As you already guess, LaBeouf comes on board to play the character described as “budding journalist who's determined to make a name for himself.”
As we said, Redford is directing the movie which is based on Neil Gordon‘s novel. Lem Dobbs was in charge for the script and as we learned, the movie is already in preproduction and will film in Vancouver in September. Producer Nicolas Chatier said:
“This is an edge-of-your-seat thriller real Americans who stood for their beliefs, thinking they were patriots and defending their country's ideals against their government” and added that:
“It its absolutely amazing to have Shia LaBeouf, arguably the biggest young star in Hollywood today paired with the global icon Robert Redford.”
At the end, here's a little description of Gordon's novel: “When limousine-leftist lawyer and single dad Jim Grant is unmasked as Jason Sinai, an ex-Weather Underground militant wanted for a deadly bank robbery, he abandons his daughter and goes on the lam.
As he evades a manhunt and seeks out old comrades, the author introduces a sprawling cast of drug dealers, bomb-planting radicals turned leftist academics, Vietnam vets, FBI agents and Republicans who collectively ponder the legacy of the '60s.
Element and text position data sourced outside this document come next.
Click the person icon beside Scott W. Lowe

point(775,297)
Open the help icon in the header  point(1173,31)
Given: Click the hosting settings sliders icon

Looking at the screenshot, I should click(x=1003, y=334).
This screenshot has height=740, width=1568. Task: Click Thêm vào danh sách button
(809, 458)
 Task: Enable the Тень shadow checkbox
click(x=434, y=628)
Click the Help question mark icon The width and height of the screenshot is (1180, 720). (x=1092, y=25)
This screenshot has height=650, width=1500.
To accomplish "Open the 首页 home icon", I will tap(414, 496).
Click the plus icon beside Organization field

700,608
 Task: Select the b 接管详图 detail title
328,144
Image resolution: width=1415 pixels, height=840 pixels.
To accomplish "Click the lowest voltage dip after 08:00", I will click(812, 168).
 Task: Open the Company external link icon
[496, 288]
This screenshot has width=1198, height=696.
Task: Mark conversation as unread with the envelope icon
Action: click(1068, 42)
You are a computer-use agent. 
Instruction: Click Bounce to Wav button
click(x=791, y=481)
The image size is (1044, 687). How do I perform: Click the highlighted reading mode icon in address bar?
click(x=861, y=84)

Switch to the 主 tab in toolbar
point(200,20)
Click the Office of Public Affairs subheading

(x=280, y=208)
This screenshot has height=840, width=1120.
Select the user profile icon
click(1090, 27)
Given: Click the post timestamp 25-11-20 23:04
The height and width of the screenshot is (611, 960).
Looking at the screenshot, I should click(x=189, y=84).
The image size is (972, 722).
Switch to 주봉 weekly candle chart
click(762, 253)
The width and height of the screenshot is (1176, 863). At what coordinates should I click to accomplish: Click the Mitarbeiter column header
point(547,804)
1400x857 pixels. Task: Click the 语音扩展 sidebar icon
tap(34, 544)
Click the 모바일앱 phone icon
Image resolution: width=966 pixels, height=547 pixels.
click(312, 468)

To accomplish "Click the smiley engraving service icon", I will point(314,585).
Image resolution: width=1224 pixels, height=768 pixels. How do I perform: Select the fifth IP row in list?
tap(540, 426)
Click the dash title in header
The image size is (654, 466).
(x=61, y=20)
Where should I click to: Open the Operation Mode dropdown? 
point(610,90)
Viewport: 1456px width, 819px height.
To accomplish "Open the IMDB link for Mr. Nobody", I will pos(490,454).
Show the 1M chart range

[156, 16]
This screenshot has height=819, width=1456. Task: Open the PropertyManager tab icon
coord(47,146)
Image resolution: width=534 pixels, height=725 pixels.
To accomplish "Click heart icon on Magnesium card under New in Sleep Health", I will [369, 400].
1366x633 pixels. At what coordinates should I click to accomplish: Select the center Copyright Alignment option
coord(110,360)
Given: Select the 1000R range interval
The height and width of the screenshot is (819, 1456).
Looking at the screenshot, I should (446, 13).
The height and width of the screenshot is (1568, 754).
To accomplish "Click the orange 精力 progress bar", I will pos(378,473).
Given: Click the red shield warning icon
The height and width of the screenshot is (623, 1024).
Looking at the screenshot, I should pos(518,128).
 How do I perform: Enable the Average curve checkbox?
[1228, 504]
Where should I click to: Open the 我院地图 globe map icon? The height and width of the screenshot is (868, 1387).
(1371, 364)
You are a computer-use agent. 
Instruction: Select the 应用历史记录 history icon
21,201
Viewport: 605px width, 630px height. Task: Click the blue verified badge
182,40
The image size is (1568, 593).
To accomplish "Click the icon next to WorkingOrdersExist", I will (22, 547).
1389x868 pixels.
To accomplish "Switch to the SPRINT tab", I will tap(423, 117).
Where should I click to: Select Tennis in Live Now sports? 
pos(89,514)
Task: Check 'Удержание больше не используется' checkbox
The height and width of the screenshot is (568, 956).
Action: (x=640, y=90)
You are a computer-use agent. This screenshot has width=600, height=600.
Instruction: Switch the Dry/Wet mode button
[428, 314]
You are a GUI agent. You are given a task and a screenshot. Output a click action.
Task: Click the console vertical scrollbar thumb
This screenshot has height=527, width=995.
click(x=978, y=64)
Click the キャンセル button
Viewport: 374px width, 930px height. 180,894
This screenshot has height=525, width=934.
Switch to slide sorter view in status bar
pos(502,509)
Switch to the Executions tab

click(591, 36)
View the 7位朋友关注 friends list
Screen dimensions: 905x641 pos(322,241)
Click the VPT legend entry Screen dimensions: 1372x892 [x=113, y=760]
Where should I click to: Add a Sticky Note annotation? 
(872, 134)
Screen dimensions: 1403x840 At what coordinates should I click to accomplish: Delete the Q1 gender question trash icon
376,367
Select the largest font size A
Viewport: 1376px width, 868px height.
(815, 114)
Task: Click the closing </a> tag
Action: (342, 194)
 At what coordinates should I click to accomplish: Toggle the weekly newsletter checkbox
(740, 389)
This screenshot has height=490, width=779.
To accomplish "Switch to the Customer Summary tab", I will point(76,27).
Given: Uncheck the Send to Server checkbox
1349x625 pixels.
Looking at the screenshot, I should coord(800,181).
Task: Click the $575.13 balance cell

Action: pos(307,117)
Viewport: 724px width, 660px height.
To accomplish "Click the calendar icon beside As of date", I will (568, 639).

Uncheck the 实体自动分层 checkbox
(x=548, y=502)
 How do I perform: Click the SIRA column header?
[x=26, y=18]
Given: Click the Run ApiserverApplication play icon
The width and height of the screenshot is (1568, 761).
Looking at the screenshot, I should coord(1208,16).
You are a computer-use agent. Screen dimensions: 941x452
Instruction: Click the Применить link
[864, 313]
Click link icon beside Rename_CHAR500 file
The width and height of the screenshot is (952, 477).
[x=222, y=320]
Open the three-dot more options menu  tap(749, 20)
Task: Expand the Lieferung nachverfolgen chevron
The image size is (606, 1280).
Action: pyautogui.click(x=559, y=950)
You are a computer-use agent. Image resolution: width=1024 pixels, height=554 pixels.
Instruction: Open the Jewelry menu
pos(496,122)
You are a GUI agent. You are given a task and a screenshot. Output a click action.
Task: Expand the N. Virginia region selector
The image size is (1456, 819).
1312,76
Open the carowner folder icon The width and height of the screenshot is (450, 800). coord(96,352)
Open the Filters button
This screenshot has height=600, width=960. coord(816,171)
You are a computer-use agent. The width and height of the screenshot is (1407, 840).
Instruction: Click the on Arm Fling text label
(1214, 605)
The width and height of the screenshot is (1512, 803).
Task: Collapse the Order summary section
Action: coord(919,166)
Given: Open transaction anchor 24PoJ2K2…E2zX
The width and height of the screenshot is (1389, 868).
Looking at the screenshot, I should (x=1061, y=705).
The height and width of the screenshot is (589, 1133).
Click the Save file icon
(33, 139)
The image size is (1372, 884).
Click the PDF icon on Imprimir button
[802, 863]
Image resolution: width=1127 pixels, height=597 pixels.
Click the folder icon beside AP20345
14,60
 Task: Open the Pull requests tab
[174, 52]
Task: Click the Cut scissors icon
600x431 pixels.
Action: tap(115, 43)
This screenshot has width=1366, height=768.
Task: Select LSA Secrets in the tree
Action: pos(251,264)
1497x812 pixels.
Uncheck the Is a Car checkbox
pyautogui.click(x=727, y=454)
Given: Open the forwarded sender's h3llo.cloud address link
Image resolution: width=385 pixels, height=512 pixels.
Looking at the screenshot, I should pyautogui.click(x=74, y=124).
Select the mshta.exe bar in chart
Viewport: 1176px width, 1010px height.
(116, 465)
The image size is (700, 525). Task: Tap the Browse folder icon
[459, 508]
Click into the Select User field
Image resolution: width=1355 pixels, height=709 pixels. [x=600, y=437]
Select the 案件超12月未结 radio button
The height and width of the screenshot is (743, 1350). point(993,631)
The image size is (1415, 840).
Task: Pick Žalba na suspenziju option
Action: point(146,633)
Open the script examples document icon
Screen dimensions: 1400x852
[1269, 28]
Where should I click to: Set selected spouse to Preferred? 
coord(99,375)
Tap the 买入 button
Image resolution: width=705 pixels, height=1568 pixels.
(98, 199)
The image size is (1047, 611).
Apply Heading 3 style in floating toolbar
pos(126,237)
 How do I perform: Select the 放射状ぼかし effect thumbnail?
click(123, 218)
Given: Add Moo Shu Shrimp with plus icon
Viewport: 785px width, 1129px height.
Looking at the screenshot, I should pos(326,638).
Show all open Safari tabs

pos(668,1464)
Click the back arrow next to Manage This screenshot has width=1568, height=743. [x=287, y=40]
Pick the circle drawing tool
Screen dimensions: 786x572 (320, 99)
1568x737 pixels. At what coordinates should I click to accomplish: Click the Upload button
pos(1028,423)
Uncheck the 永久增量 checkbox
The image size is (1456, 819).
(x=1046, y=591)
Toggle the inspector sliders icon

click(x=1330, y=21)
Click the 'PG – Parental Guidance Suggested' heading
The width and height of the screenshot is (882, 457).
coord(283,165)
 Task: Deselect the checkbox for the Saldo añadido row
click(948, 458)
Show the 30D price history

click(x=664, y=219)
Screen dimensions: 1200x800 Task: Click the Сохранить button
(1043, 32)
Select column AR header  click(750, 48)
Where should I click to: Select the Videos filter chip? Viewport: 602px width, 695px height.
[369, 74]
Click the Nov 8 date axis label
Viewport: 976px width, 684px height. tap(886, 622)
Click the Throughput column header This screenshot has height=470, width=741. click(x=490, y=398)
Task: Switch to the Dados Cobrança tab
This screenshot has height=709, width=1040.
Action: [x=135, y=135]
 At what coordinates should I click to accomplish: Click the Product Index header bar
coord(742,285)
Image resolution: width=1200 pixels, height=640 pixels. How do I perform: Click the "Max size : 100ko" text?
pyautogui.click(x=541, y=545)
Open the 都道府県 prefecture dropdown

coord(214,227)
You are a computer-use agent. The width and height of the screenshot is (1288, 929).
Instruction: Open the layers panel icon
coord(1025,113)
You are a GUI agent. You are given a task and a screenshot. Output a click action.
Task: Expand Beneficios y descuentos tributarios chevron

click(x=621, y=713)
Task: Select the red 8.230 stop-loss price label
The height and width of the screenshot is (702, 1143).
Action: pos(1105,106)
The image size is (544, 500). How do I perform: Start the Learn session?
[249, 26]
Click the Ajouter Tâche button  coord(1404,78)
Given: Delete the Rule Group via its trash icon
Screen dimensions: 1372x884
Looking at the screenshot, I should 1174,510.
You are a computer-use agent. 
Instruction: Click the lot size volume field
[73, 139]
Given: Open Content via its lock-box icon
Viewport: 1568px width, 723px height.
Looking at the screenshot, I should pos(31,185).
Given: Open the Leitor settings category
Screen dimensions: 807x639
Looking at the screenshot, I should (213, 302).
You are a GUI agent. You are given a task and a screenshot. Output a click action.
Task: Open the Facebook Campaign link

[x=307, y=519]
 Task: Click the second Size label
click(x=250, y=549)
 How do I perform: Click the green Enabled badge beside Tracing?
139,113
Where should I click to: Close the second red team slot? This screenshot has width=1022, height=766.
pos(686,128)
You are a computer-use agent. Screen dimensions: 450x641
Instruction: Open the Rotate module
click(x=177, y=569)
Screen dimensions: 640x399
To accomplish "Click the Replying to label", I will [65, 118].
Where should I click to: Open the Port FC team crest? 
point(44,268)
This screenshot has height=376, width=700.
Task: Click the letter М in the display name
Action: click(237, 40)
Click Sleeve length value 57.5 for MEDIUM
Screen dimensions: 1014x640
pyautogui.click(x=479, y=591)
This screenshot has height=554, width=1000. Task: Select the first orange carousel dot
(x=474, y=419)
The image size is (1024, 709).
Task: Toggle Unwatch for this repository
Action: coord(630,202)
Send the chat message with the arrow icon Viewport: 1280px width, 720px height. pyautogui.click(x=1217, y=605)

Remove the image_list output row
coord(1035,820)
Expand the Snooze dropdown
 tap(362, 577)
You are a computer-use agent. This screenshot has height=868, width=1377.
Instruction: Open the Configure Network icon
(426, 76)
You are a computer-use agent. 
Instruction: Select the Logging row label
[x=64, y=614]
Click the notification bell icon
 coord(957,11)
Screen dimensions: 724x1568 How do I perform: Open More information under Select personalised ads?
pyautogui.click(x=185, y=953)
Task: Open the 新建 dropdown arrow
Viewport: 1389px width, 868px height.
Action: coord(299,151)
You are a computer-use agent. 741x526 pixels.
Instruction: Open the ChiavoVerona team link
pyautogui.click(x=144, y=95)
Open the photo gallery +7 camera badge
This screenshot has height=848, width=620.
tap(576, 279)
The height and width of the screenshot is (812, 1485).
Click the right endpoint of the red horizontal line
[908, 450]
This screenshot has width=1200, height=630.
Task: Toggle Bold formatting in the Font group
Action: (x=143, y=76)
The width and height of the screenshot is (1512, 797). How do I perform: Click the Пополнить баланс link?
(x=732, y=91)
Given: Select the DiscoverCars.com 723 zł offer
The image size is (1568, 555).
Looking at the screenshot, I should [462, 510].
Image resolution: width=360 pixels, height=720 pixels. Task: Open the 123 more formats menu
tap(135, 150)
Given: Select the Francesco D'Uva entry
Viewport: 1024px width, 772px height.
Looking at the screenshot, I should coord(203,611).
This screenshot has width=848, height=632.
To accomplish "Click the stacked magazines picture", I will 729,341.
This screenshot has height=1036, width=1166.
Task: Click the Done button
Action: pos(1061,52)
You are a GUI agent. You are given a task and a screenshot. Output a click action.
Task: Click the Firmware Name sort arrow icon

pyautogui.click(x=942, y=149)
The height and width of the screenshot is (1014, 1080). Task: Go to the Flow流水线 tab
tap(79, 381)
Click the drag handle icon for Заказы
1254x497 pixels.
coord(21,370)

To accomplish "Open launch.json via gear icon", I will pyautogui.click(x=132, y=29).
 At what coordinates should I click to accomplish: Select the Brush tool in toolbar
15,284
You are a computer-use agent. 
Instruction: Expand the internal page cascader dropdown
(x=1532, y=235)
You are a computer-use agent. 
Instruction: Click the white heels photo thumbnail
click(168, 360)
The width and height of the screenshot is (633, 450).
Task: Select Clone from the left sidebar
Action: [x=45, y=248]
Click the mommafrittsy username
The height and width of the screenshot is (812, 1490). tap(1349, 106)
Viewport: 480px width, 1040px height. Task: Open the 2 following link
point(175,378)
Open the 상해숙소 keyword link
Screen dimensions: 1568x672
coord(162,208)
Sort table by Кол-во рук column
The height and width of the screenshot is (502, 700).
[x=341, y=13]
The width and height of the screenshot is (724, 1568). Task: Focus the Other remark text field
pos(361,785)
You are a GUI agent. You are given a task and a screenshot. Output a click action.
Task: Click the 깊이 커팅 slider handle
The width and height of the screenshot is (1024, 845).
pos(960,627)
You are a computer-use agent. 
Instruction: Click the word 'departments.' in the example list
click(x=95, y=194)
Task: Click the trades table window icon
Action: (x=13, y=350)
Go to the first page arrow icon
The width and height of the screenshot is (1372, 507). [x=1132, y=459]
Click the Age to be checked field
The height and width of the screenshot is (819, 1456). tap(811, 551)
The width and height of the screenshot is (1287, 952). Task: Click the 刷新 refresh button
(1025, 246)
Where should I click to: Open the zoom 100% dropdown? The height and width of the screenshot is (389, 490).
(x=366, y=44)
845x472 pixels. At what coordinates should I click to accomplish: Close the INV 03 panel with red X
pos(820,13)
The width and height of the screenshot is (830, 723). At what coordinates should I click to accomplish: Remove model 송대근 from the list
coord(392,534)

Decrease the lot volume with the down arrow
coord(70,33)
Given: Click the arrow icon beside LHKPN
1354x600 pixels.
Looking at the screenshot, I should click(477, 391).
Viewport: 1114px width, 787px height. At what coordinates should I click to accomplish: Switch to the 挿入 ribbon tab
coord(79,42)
Gordon (Sacrifice of Isaac) skillfully combines a tense fugitive procedural, full of intriguing lore about false identities and techniques for losing a tail, with a nuanced exploration of boomer nostalgia and regret.
Alas, there are a few too many long-winded, semicoherent debates about the radical excesses of the era that inadvertently evoke marijuana-fueled dormitory bull sessions. Through these exchanges (and a little sexual healing), ideological opposites come together over a facile anti-politics of “national reconciliation.”